### Goal
Tally the lines in the entries below that contain the string "forum", counting only matches in the same case. Reply with the number alone.

### Records supplied
=-=-=-=-=
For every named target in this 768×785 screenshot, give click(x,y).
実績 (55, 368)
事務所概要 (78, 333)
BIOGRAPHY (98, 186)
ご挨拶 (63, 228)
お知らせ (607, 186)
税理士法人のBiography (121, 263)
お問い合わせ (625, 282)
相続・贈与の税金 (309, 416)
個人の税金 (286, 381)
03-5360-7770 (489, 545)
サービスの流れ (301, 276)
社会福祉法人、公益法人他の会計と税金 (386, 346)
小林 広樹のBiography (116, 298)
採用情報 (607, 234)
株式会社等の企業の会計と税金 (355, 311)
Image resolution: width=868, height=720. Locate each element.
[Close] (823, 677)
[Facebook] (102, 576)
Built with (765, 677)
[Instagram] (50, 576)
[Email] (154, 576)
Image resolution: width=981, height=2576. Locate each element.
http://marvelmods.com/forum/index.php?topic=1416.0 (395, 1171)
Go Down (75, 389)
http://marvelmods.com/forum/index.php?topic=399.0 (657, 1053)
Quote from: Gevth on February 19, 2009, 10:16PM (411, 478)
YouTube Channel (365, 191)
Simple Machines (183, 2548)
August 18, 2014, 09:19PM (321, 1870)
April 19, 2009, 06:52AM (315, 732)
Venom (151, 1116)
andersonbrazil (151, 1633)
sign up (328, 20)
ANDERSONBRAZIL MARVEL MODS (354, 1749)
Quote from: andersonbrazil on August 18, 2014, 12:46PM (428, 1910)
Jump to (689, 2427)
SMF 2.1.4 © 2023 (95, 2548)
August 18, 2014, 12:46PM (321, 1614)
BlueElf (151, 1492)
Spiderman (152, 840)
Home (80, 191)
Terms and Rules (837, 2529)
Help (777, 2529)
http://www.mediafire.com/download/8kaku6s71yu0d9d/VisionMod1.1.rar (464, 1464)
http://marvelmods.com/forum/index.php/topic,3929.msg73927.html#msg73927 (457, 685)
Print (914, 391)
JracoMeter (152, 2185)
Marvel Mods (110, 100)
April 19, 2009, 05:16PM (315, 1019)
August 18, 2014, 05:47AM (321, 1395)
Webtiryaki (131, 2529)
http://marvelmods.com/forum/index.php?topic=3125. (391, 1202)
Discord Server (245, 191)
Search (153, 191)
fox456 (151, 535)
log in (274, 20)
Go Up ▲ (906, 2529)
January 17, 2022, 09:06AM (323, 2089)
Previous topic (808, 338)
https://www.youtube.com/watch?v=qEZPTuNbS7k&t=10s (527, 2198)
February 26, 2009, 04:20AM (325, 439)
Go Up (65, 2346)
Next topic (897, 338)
=-=-=-=-=
### Solution to the exercise
4